É de ter vergonha do Ministério Público
por Eugênio José Guilherme de Aragão*
Os vazadores e exibidores é que
deveriam estar atrás das grades!
Sem mais, nem menos, eis que o programa
“Fantástico” da Rede Globo exibe imagens de Sérgio Cabral e Garotinho,
ex-governadores do Rio de Janeiro, na prisão em que se encontram. Presos estão,
sem culpa formada, porque seriam, ao ver de juízes deformados pela tal “opinião
pública”, tão perigosos quanto Hannibal Lecter, o assassino serial engaiolado
no filme “O silêncio dos inocentes”.
As imagens dos políticos preventivamente
presos teriam sido obtidas com apoio imprescindível de membros do Ministério
Público do Rio de Janeiro, aquela mesma instituição que convidou Kim Kataguiri
para palestrar sobre “bandidolatria”. Desviaram-se criminosamente de sua função
de fiscalizadores da execução penal para exporem a intimidade de pessoas presas
preventivamente.
Há algo de muito doentio com nossas
instituições persecutórias, aí incluído o judiciário com competência penal,
porque há muito deixou de ser isento para comungar, com o ministério público e
a polícia, a cosmovisão falso-moralista e punitivista. Hoje, quem cai nas
garras dessa troika, que não espere justiça. Não espere
imparcialidade. Saiba que corre o risco de ser exposto, junto com sua família,
à execração pública, conduzido de baraço e pregão diante das câmeras de
televisão. Pouco interessa se o caso contra si é frágil ou forte; a gravidade
da acusação que pesa é medida pela audiência que possa ser atraída, composta de
um público cúpido em se deleitar com a desgraça alheia. Se o suspeito exposto é
uma personalidade pública, a audiência vai ao delírio, para regozijo da mídia
e, sobretudo, dos meganhas travestidos de juízes, promotores e investigadores.
━━━━━━━━━━━━━━━━━━━━
* Instruções das tarefas:
#1 Responda com base no texto:
(a) Qual programa exibiu as imagens dos ex-governadores presos, e em qual emissora?
(b) Quem o Ministério Público do Rio de Janeiro convidou para palestrar, e sobre qual tema?
(c) Segundo o texto, pelo que se mede a gravidade da acusação que pesa sobre alguém?
#2 Transcreva o trecho do texto que começa nas palavras "Há algo de muito" e termina depois de "promotores e investigadores.".

* Dados brutos:
━━━━━━━━━━━━━━━━━━━━
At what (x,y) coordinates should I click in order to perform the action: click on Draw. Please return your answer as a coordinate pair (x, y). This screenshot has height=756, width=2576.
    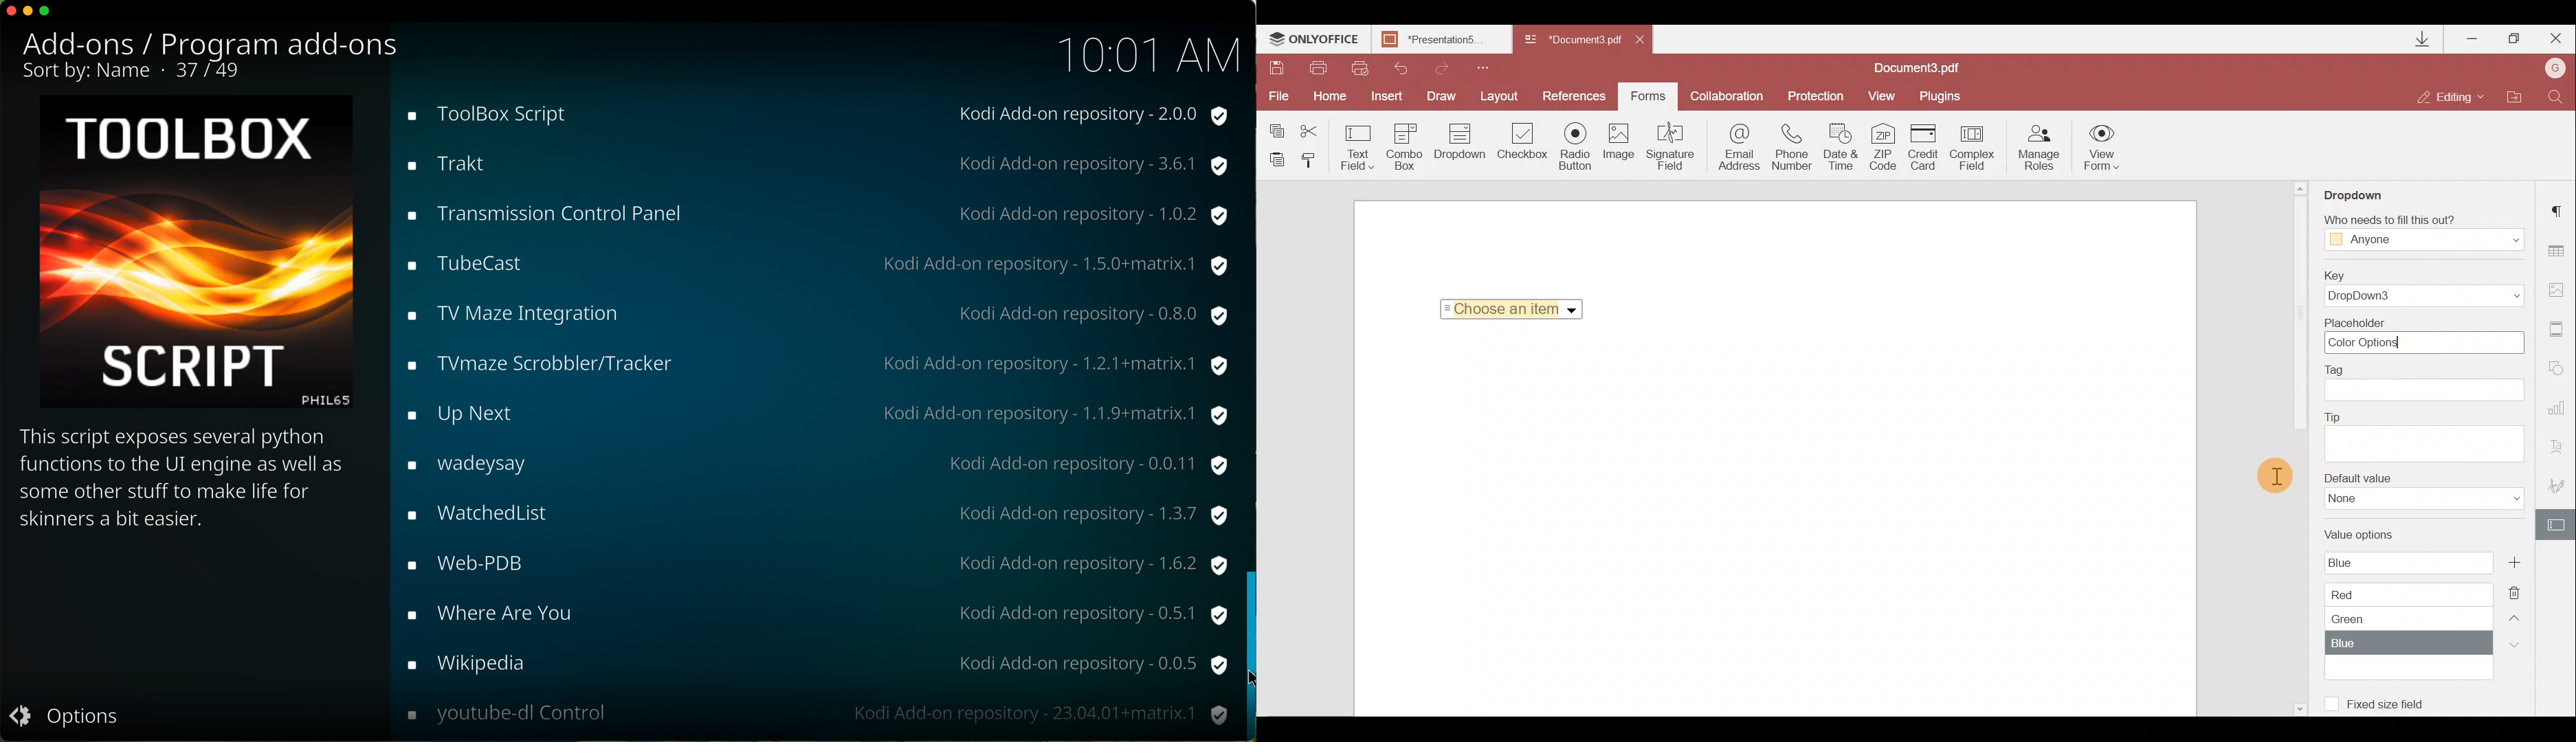
    Looking at the image, I should click on (1445, 96).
━━━━━━━━━━━━━━━━━━━━
* Soluções dos problemas:
#1
(a) O programa "Fantástico", da Rede Globo.
(b) Kim Kataguiri, para palestrar sobre "bandidolatria".
(c) Pela audiência que possa ser atraída, composta de um público cúpido em se deleitar com a desgraça alheia.

#2
Há algo de muito doentio com nossas
instituições persecutórias, aí incluído o judiciário com competência penal,
porque há muito deixou de ser isento para comungar, com o ministério público e
a polícia, a cosmovisão falso-moralista e punitivista. Hoje, quem cai nas
garras dessa troika, que não espere justiça. Não espere
imparcialidade. Saiba que corre o risco de ser exposto, junto com sua família,
à execração pública, conduzido de baraço e pregão diante das câmeras de
televisão. Pouco interessa se o caso contra si é frágil ou forte; a gravidade
da acusação que pesa é medida pela audiência que possa ser atraída, composta de
um público cúpido em se deleitar com a desgraça alheia. Se o suspeito exposto é
uma personalidade pública, a audiência vai ao delírio, para regozijo da mídia
e, sobretudo, dos meganhas travestidos de juízes, promotores e investigadores.